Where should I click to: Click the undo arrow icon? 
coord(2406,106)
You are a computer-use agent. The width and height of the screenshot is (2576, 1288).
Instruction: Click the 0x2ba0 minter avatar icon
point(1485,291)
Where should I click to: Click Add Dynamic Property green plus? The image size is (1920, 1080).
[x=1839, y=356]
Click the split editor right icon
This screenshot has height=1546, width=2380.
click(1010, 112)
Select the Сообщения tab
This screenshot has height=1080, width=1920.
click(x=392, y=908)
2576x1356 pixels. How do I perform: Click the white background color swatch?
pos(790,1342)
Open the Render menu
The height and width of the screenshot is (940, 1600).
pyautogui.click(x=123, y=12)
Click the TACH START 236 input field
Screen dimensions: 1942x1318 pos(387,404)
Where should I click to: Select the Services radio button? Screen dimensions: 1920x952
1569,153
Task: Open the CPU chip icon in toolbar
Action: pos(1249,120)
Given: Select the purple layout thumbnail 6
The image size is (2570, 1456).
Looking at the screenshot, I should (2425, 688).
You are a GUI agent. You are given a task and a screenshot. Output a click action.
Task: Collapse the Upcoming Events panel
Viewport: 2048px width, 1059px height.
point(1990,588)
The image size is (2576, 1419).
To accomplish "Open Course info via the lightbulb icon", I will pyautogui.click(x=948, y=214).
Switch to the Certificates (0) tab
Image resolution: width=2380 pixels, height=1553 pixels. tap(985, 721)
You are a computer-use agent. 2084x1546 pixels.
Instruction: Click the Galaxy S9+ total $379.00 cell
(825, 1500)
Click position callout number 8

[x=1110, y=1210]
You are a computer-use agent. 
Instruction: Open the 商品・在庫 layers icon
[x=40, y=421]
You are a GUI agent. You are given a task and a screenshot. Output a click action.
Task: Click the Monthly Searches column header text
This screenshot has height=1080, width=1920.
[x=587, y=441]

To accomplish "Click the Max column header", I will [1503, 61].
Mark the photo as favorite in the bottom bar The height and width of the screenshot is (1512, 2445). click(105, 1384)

*****

Find the lines that mention "computer" in the entries and show them.

> **Exercise answer**:
You are a computer-use agent. The width and height of the screenshot is (2576, 1288).
You are a computer-use agent. 2084x1546 pixels.
You are a computer-use agent. 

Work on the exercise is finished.